Saved data entries:
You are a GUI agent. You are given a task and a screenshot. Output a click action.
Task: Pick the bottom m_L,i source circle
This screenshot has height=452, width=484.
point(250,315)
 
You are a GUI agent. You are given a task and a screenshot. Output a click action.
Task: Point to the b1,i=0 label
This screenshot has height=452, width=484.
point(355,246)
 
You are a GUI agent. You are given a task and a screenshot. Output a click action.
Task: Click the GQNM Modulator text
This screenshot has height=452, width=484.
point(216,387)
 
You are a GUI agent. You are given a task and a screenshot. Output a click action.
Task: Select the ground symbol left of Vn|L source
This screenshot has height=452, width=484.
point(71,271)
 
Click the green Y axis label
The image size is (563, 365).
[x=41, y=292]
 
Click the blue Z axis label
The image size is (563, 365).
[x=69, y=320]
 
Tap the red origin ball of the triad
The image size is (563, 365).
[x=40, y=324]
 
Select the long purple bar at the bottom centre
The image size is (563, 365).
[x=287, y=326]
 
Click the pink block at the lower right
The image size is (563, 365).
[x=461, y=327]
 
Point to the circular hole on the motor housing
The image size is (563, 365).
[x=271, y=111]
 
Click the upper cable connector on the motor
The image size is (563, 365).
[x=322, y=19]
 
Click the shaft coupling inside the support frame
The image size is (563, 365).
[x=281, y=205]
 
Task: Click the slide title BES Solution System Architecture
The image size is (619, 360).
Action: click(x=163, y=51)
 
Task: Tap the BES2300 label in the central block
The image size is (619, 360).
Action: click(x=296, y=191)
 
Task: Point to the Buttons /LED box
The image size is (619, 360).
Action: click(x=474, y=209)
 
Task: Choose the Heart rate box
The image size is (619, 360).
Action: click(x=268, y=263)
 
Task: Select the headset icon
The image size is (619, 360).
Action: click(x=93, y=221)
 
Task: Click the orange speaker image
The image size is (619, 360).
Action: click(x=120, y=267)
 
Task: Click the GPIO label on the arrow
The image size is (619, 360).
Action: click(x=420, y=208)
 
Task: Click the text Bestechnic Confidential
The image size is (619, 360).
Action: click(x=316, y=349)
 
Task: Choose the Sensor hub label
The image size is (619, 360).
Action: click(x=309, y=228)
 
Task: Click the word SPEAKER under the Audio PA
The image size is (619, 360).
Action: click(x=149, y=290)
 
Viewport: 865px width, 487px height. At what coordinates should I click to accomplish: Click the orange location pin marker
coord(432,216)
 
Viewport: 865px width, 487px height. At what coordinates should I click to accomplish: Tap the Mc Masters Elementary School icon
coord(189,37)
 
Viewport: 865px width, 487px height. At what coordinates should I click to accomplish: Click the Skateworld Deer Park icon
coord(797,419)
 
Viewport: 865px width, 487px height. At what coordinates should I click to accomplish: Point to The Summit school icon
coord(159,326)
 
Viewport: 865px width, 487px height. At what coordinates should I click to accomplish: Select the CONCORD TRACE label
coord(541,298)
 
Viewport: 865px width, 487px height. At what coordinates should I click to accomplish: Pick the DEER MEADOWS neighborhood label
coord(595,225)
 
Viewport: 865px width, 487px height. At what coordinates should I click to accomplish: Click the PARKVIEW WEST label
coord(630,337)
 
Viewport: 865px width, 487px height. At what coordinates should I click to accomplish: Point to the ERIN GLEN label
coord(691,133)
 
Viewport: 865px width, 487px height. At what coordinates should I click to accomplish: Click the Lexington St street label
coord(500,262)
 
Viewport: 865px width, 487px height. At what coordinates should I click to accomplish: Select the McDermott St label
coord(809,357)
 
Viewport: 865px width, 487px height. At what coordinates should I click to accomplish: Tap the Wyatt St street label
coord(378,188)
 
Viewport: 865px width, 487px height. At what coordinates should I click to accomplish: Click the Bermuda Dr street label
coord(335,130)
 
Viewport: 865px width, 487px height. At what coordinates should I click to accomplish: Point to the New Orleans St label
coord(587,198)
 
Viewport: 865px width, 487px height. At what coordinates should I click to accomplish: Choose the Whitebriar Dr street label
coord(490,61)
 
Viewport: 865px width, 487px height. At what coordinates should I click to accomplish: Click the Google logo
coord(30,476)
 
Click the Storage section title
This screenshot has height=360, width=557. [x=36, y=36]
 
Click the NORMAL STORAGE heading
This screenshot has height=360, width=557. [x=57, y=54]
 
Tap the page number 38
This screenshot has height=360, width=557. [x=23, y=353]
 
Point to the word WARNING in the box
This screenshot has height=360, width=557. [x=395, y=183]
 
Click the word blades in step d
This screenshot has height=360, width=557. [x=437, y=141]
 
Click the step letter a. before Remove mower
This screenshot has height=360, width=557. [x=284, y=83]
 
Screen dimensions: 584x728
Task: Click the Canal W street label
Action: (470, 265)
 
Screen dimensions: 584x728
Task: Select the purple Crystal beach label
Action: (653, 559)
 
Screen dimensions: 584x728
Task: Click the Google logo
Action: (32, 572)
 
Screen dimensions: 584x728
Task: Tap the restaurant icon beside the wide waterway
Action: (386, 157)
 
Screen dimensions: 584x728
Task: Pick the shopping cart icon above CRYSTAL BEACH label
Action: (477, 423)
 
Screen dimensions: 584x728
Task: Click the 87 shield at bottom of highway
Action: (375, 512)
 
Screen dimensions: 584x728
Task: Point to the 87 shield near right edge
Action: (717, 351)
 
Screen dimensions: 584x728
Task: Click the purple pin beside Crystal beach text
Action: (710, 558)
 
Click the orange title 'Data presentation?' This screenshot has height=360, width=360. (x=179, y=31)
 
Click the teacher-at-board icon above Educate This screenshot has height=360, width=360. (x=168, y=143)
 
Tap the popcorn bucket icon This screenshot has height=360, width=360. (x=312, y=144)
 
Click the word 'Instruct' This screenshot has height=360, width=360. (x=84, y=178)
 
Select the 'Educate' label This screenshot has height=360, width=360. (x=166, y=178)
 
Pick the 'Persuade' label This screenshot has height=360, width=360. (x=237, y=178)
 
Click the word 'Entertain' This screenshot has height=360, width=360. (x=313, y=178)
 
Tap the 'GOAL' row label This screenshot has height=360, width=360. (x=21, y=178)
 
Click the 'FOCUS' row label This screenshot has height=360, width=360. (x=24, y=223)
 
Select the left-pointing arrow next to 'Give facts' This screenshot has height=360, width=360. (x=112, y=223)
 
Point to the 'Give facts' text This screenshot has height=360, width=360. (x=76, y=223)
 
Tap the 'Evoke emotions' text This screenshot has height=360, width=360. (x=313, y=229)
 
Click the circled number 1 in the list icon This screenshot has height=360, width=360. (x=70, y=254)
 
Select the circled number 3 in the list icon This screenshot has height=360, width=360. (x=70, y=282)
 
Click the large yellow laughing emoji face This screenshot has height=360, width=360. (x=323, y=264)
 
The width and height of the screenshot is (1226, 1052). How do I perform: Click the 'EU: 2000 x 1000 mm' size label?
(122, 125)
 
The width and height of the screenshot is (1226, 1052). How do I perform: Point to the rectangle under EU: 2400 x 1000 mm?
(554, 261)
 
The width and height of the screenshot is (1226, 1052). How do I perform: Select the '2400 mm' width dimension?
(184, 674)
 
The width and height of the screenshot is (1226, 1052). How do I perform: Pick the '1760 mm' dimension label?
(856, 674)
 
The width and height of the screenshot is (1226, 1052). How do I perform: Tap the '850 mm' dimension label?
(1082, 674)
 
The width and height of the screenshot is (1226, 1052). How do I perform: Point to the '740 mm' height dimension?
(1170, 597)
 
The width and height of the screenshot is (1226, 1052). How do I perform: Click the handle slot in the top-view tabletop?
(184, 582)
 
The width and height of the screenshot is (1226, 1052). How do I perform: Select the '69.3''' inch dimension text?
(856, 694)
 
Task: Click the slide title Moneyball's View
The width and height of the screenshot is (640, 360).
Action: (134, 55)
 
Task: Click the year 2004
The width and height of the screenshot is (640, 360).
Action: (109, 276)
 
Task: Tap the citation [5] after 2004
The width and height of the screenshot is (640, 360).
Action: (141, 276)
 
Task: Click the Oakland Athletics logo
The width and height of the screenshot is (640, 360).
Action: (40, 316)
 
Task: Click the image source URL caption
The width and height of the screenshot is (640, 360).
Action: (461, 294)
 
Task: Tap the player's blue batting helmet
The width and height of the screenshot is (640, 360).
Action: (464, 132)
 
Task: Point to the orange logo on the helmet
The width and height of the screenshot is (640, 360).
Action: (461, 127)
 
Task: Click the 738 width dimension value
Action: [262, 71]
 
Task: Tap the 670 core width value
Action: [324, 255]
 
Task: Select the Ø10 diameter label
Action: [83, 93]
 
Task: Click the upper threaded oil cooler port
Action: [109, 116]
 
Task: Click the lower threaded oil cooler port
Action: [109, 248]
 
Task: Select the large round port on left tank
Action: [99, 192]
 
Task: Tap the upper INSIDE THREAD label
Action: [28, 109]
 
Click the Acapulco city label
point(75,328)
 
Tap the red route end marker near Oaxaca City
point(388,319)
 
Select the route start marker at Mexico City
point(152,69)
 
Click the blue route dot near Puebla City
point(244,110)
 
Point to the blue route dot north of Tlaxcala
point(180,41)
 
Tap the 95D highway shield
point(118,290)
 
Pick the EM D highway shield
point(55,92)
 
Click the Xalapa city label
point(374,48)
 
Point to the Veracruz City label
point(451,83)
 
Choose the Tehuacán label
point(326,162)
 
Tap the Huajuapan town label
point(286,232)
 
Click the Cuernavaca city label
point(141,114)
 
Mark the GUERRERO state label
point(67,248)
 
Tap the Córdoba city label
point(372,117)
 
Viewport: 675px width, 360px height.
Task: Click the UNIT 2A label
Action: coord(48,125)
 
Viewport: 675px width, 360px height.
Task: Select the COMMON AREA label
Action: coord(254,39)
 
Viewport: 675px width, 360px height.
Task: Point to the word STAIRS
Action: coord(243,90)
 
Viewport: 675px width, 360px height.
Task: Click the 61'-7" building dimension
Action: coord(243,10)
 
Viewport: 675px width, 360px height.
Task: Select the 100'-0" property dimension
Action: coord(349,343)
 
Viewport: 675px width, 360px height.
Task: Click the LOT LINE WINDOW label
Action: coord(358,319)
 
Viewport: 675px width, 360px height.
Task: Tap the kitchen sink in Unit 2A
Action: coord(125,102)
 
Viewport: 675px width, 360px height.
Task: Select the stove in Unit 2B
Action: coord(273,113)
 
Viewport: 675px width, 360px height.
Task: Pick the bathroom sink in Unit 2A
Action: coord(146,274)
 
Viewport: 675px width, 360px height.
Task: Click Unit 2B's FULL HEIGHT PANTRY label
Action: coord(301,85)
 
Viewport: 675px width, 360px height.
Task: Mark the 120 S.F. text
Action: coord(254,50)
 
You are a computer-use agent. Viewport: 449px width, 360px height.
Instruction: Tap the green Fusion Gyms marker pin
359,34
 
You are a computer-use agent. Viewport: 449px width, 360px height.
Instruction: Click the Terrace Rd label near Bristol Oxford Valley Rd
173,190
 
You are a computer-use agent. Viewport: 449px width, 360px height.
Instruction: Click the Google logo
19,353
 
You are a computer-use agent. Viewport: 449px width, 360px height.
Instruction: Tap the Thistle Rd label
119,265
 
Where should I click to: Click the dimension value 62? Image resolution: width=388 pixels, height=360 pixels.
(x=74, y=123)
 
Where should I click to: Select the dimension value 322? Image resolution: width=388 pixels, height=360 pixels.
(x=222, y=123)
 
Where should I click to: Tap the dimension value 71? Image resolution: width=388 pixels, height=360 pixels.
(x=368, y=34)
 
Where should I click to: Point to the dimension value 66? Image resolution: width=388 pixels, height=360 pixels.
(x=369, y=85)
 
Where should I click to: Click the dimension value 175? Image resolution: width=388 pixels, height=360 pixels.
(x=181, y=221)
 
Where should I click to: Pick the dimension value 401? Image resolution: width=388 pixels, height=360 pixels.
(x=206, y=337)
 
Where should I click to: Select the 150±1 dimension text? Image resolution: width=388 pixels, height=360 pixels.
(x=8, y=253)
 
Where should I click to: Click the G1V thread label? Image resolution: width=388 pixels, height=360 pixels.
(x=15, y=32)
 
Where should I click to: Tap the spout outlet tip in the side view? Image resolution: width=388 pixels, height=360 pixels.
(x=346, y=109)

▶ **What needs to be done**: Can you rewrite the lines starting at the one containing "Task: Tap the citation [5] after 2004" and ending at the one containing "Action: coord(243,10)", substituting "tag" for "label" and keeping everything else unchanged? Give only those lines.

▶ **Task output**:
Task: Tap the citation [5] after 2004
The width and height of the screenshot is (640, 360).
Action: (141, 276)
 
Task: Click the Oakland Athletics logo
The width and height of the screenshot is (640, 360).
Action: (40, 316)
 
Task: Click the image source URL caption
The width and height of the screenshot is (640, 360).
Action: (461, 294)
 
Task: Tap the player's blue batting helmet
The width and height of the screenshot is (640, 360).
Action: (464, 132)
 
Task: Point to the orange logo on the helmet
The width and height of the screenshot is (640, 360).
Action: (461, 127)
 
Task: Click the 738 width dimension value
Action: [262, 71]
 
Task: Tap the 670 core width value
Action: [324, 255]
 
Task: Select the Ø10 diameter tag
Action: [83, 93]
 
Task: Click the upper threaded oil cooler port
Action: [109, 116]
 
Task: Click the lower threaded oil cooler port
Action: [109, 248]
 
Task: Select the large round port on left tank
Action: [99, 192]
 
Task: Tap the upper INSIDE THREAD tag
Action: [28, 109]
 
Click the Acapulco city tag
point(75,328)
 
Tap the red route end marker near Oaxaca City
point(388,319)
 
Select the route start marker at Mexico City
point(152,69)
 
Click the blue route dot near Puebla City
point(244,110)
 
Point to the blue route dot north of Tlaxcala
point(180,41)
 
Tap the 95D highway shield
point(118,290)
 
Pick the EM D highway shield
point(55,92)
 
Click the Xalapa city tag
point(374,48)
 
Point to the Veracruz City tag
point(451,83)
 
Choose the Tehuacán tag
point(326,162)
 
Tap the Huajuapan town tag
point(286,232)
 
Click the Cuernavaca city tag
point(141,114)
 
Mark the GUERRERO state tag
point(67,248)
 
Tap the Córdoba city tag
point(372,117)
 
Viewport: 675px width, 360px height.
Task: Click the UNIT 2A tag
Action: coord(48,125)
 
Viewport: 675px width, 360px height.
Task: Select the COMMON AREA tag
Action: coord(254,39)
 
Viewport: 675px width, 360px height.
Task: Point to the word STAIRS
Action: coord(243,90)
 
Viewport: 675px width, 360px height.
Task: Click the 61'-7" building dimension
Action: coord(243,10)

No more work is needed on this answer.